Saturday, January 15, 2005

One People_Ramadan Meets Rosh Hashanah & Assisi


Ra Energy Fdn.
Raleigh Myers
Worksheet bio
http://raenergy.igc.org/bio.html
Blog
http://raenergy.blogspot.com/

There is only one thing more powerful than all the armies of the world, that is an idea whose time has come. -- Victor Hugo

Now Casting a Global Village Reality:

The whole worlds' a stage and all the men and women will be the players and the audience.

The Abrahamic bible has a few thousand dividian affiliates attempting to proceed with the teaching _ 'We should transcend from what is to what ought'. The distractions and temptations that have stymied the experiment are merely the proofs needed to show the emerging civilization that we can go nowhere without the Archetype of Fairness. Fairness demands that force should not be the transcending vehicle. The hint was the meek shall inherit the Earth.


We are only one people, we are one and the same,
we are all one spirit, we are all one name.
http://raenergy.igc.org/onepeople.html


THE TENT OF ABRAHAM, HAGAR, & SARAH: :A Multireligious call for Peacemaking

http://www.shalomctr.org/index.cfm/action/read/section/IsPal/article/article637.html


CONTENTS:
Ramadan Meets Rosh Hashanah & Assisi
Torah for Today:  Come to Pharaoh, where "I" am
Renewing the Year, Renewing The Shalom Center
Dr. King Speaks Out Today: When Silence Is Betrayal

Ramadan Meets Rosh Hashanah & Assisi

  Next fall, the Muslim holy month of Ramadan and the Jewish holy month of Tishrei  (which begins with Rosh Hashanah) will coincide.

They will begin on or about October 3, and the saint's day for Francis of Assisi falls on October 4.

This confluence offers us an extraordinary moment for interweaving our celebrations in these three traditions -- Judaism, Christianity, and Islam. The families of Abraham.

We have nine months  to prepare --  time to conceive, gestate,  and bring to birth this joyful moment.

Nine months to create open hearts where now there are clenched teeth, to share tears with each other where now we shed each other's blood.

We are tottering on the precipice of religious and civilizational war. GOD HAS GIVEN US A SPECIAL GIFT  to help us step away from the cliff.

THE GIFT OF TIME.  Time to help us walk hand-in-hand, listening to the Spirit alongside each other.

A few possible ways to share:

o     Congregations can agree to share dinner after nightfall on any of the evenings of Ramadan, and carefully shape the dinner as a spiritual meal with prayer, meditation, story-telling.

Data rows >>

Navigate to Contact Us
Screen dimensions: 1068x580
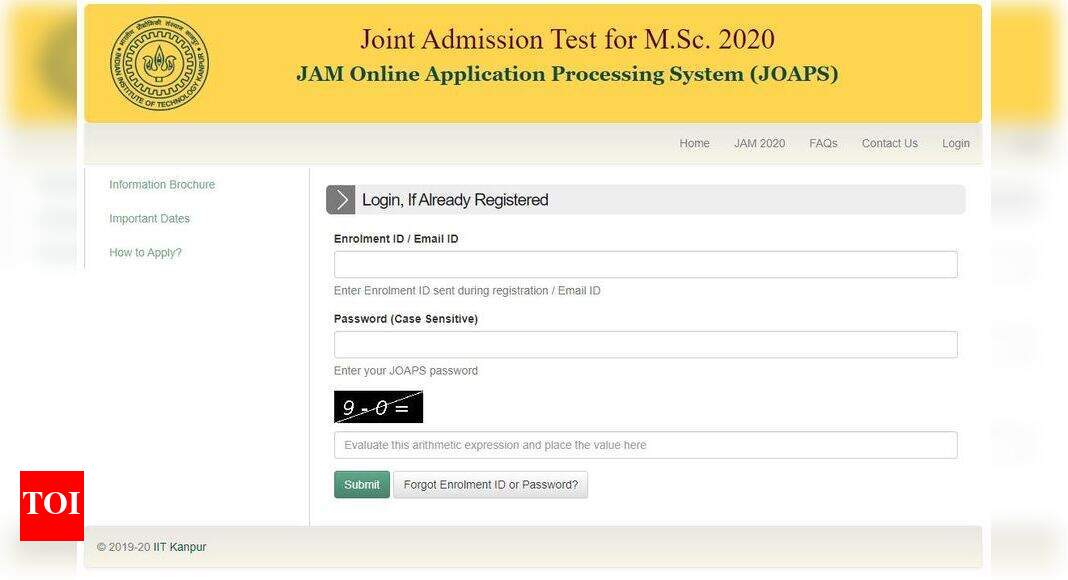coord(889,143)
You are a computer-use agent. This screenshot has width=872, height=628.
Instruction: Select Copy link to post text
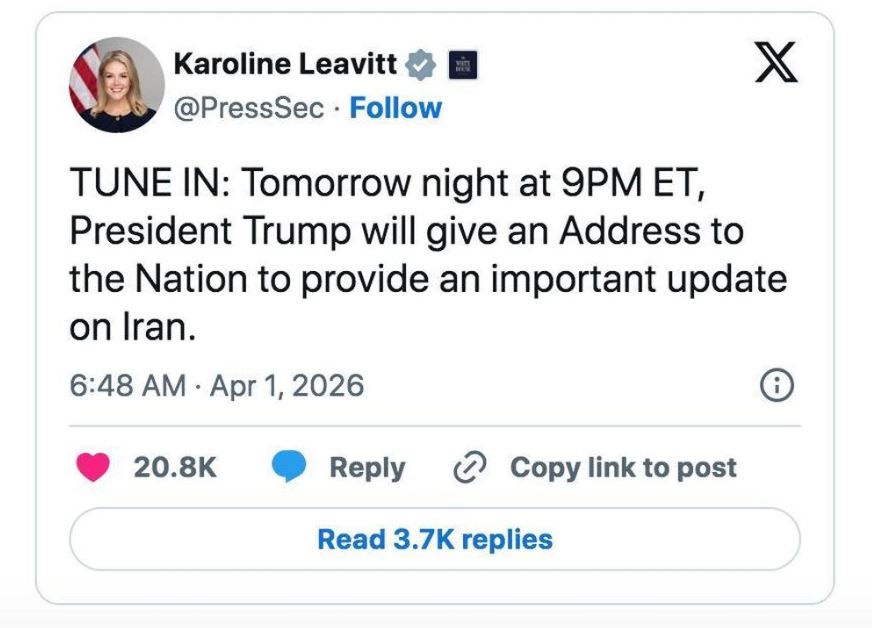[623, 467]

--

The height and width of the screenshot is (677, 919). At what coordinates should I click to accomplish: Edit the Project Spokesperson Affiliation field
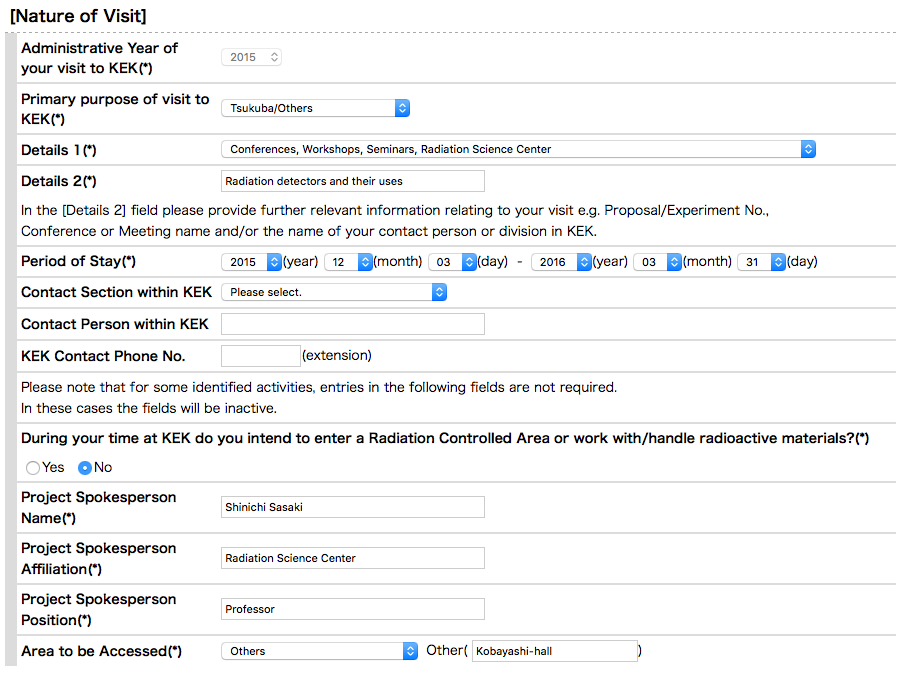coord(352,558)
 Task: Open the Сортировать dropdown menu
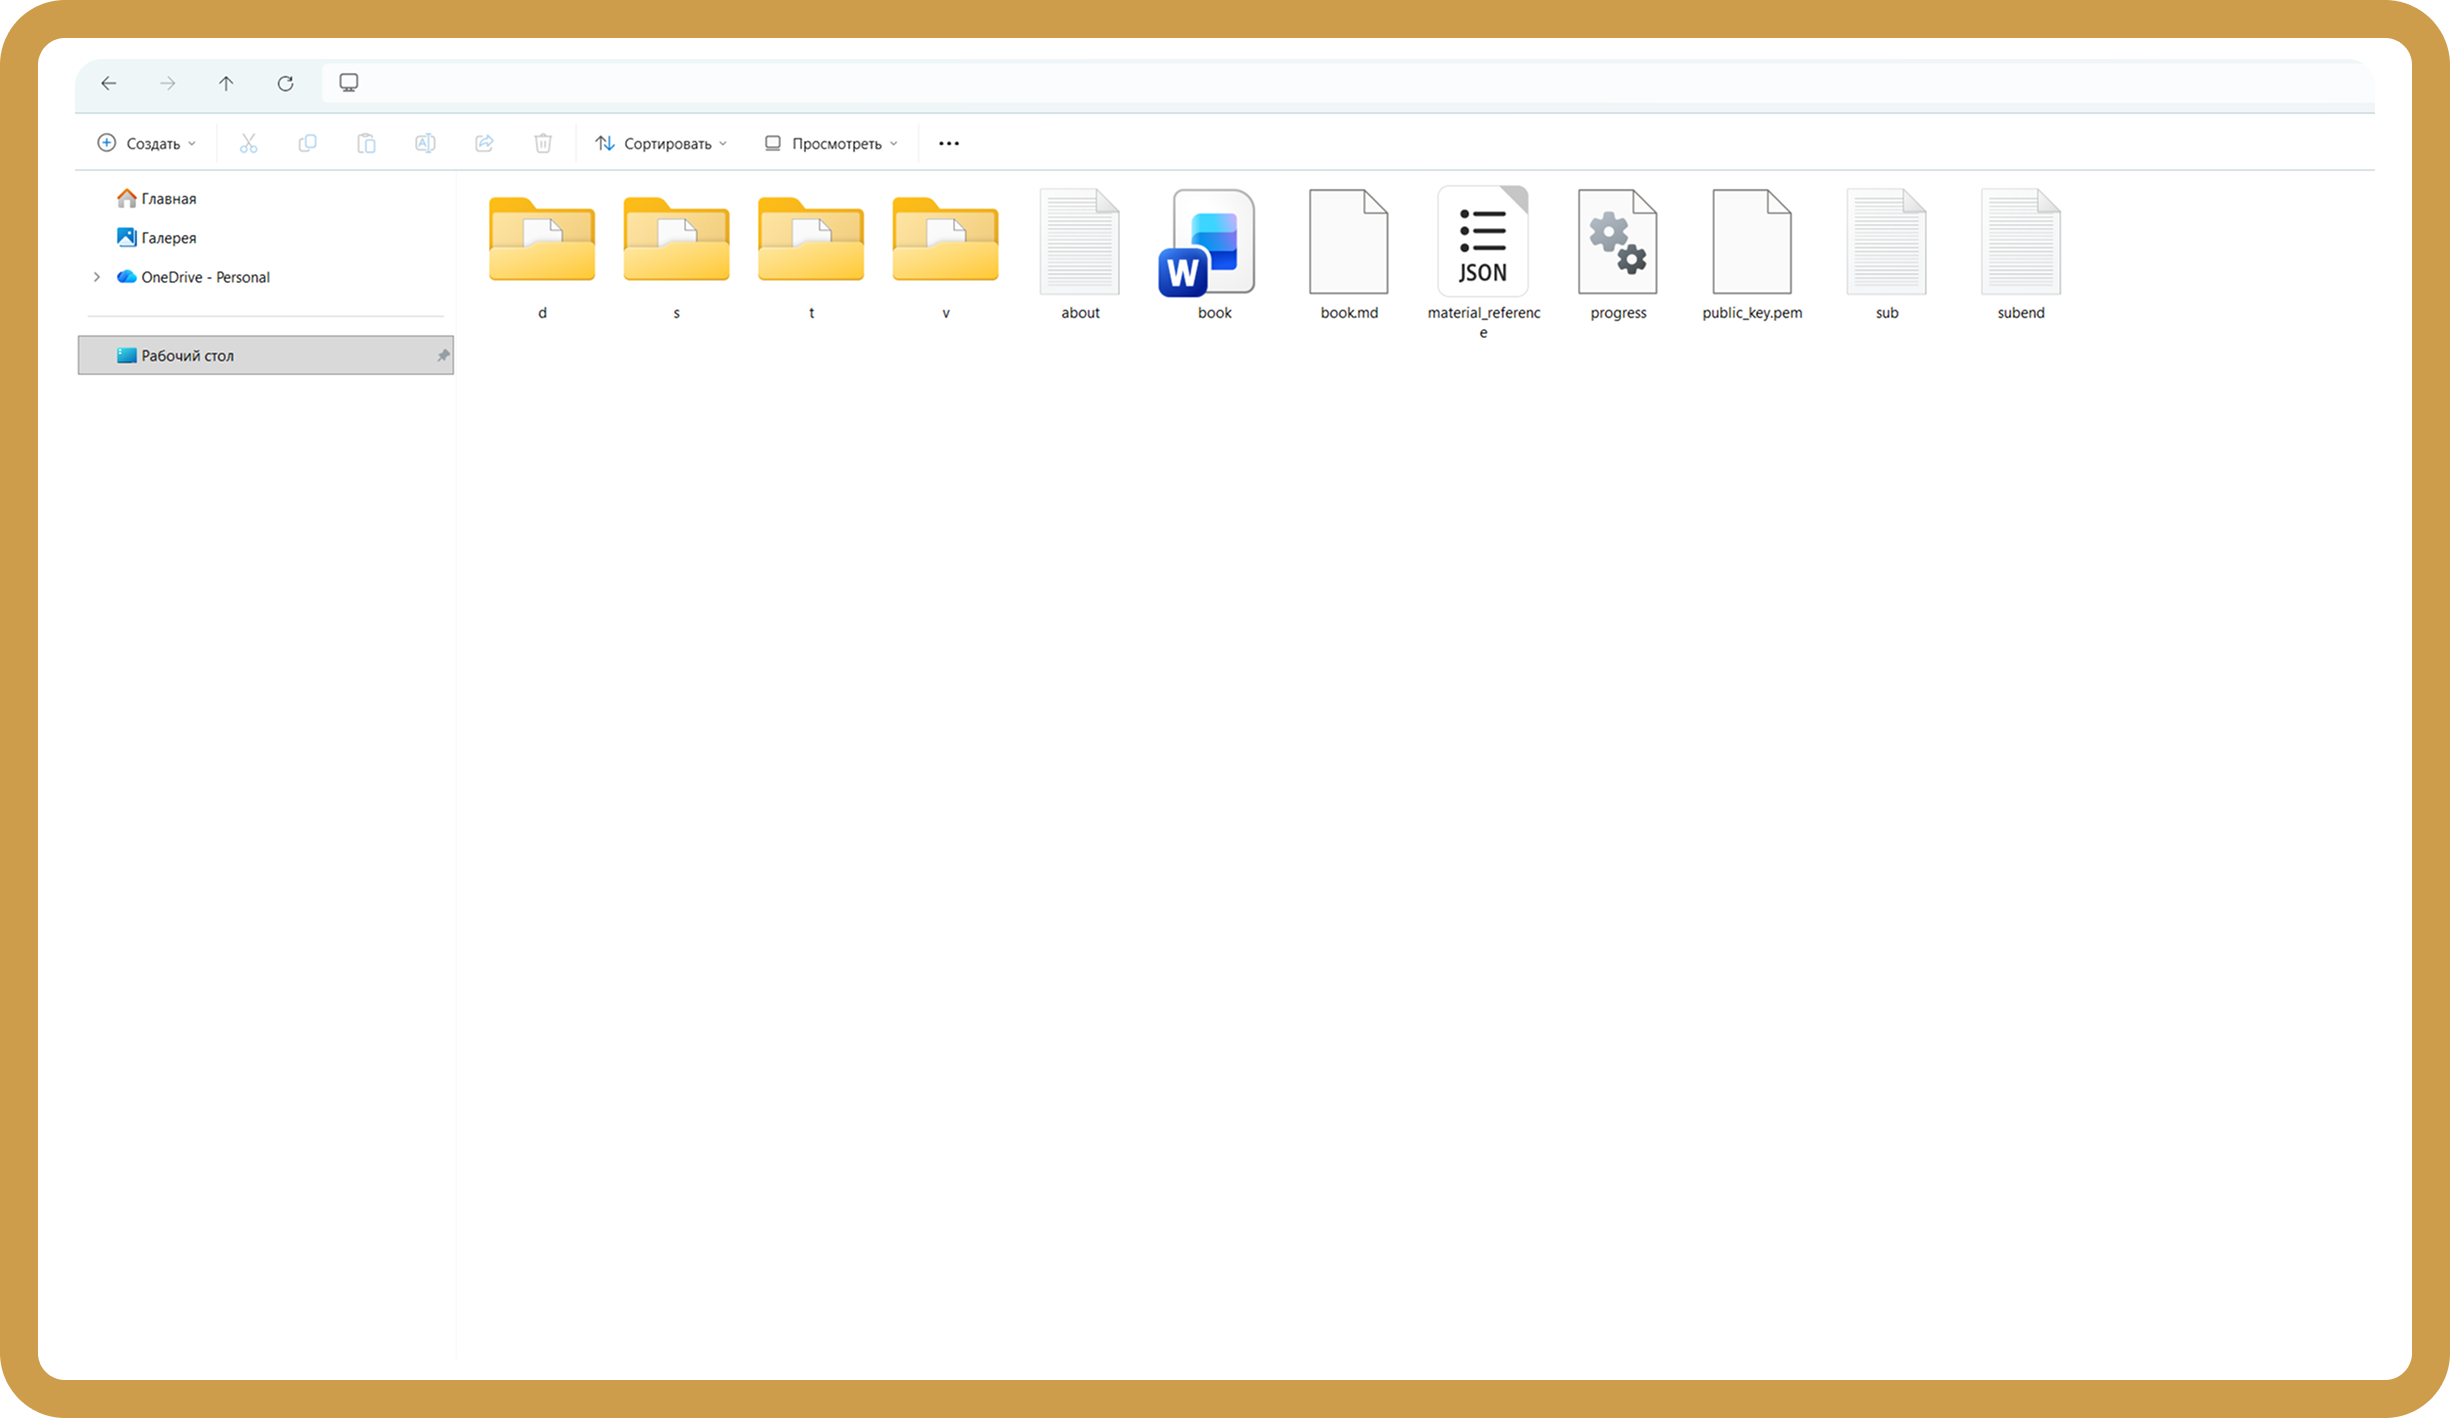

Written request 1 >> In the post about Ramadan meeting Rosh Hashanah and Assisi, reproduce the passage that begins at the words "A few possible" and stops after "prayer, meditation, story-telling.".
Written request 2 >> Write what follows the last sentence of the post about Ramadan meeting Rosh Hashanah and Assisi, carrying the text on from there.

Reply 1 >>
A few possible ways to share:

o     Congregations can agree to share dinner after nightfall on any of the evenings of Ramadan, and carefully shape the dinner as a spiritual meal with prayer, meditation, story-telling.

Reply 2 >>
Perhaps groups of six - including two people from each tradition - could share the stories of important moments in their own spiritual journeys.

Perhaps groups of three congregations - a church, a synagogue, a mosque - could each host one meal during the month for members of all three.

o     Churches could invite Jews and Muslims to join in learning about and celebrating Francis of Assisi. (He was one of the few Christian saints who learned in a serious way from Muslim teachers.)

o     Jews could invite Muslims and Christians into the "sukkah."

o     Muslims could invite Jews and Christians to join in celebrating some aspects of Eid el-Fitr

o     Synagogues could invite Muslim scholars and spiritual leaders to teach in the synagogue on Rosh Hashanah how it is that Muslims understand the story of Abraham, Hagar, and Ishmael (The biblical version of the story is part of the Torah reading for Rosh Hashanah.). Then there could be open discussion of the differences, the similarities, the wisdom held in each of the versions of the story.

o     Together, rabbis, priests, nuns, ministers, and imams -- perhaps with their congregants -- could take some action for human rights, for healing of the earth, for peace in the whole region where Abraham, Hagar, and Sarah sojourned.

WE WELCOME YOUR SUGGESTIONS FOR SHARING PRAYER, LEARNING, EMOTIONAL CONNECTION, SOCIAL ACTION, AND FOOD DURING AND BEYOND THIS TIME WE WILL BE SHARING.

We hope you will begin NOW to plan with others of the Abrahamic faiths in your own city or neighborhood.

For more information on this, please read the Weblog and the articles on our website.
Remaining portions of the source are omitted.